About the National Archives

Welcome Remarks Freedom of Information Act Advisory Committee (June 2021)

Good morning and welcome to the fourth meeting of the 2020 to 2022 term of the federal Freedom of Information Act Advisory Committee.

I join you from the ancestral lands of the Nacotchtank peoples, which today is home to the flagship building of the National Archives in Washington, DC. 

June marks several important historical moments in our rich American history but there are two events that bear mentioning today.

The first is June 19, 1865—two years after President Lincoln signed the Emancipation Proclamation—when Union troops announced that an estimated 250,000 enslaved Black Americans[1] in Texas were free by executive decree. Among the holdings of the National Archives that have been digitized for online viewing is that decree, General Order Number 3, read by Major General Gordon Granger to the people of Galveston.[2]

June 19—or Juneteenth—celebrating the emancipation of remaining enslaved Black Americans in Texas reminds us that Black Americans helped build our great nation even when rights and liberties were denied to them. Last year’s national reckoning with issues of racial equity elevated this important June commemoration in our country’s historical consciousness.

As part of that reckoning at the National Archives, late last year I convened a Task Force on Racism and tasked it with identifying and recommending solutions to issues—both explicit and implicit—stemming from structural racism within the agency. I look forward to sharing more about the task force’s work in the coming months.

June 19 also is of particular significance to the National Archives as it was on that day in 1934 that President Franklin D. Roosevelt signed the law establishing the National Archives to centralize federal recordkeeping.

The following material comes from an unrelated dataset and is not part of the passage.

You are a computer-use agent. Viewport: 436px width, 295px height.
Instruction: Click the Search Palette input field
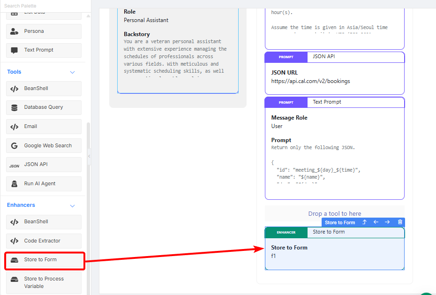click(x=42, y=6)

The National Archives Act called for “all archives or records” of the U.S. Government, legislative, executive or judicial to be under the charge of the Archivist of the United States. Workers from the Works Progress Administration, a Roosevelt New Deal agency, surveyed federal records nationwide, locating them in basements, attics, carriage houses, abandoned buildings and alcoves with little security or regard for storage conditions.

Today, the National Archives encompasses a nationwide network of Federal Records Centers and presidential museums and libraries in 16 states and the District of Columbia. Like so many other historical and cultural institutions around the world, National Archives facilities have been physically shuttered by the pandemic for more than a year.

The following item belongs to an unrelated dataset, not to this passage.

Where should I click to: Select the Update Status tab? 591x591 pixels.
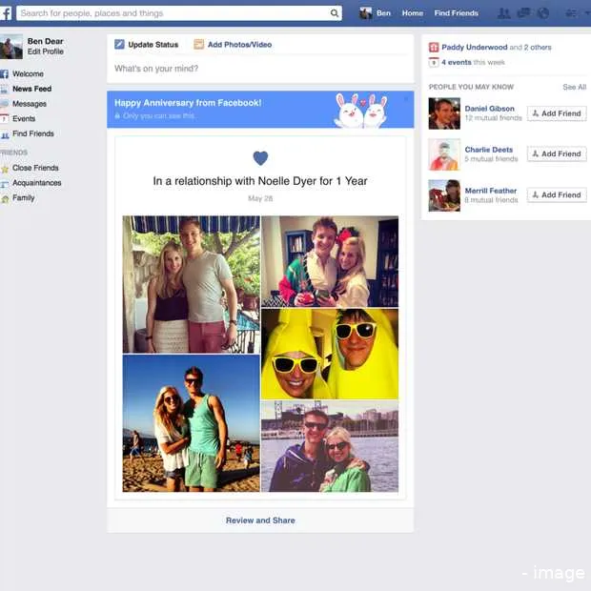147,45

While we have continued to Make Access Happen in virtual spaces throughout the pandemic, all National Archives facilities are in some phase of re-opening. We recently launched a pilot program to test bringing researchers back into the National Archives research rooms. And I am pleased that the Rotunda of the National Archives Building here in Washington, DC, as well as five Presidential Library museums are open with limited capacity on select days. If local public health metrics remain below target for safe re-opening, the Rotunda also will be open on Monday July 5th for the July 4th holiday weekend. Please visit archives dot gov for more information. 

FOIA Advisory Committee members: as we recall the founding of the National Archives as our nation’s record keeper, I look forward to a bright future, including your work in the federal FOIA space. I understand that for the first time since the Committee’s establishment in 2014, you all will formally consider a recommendation less than one year into your term.

I appreciate your work on a recommendation regarding public access to legislative branch records, a timely topic. Public access to government records in all branches of government strengthens democracy by allowing Americans to claim their rights of citizenship, hold their government accountable, and understand their history so they can participate more effectively in their government.

Finally, the approach of the summer solstice and the long hours of daylight remind us that the long dark winter of the pandemic will someday be behind us. As we emerge from these pandemic times, please continue to take good care and stay safe.

I now turn the meeting over to the Committee’s Chairperson, Alina Semo.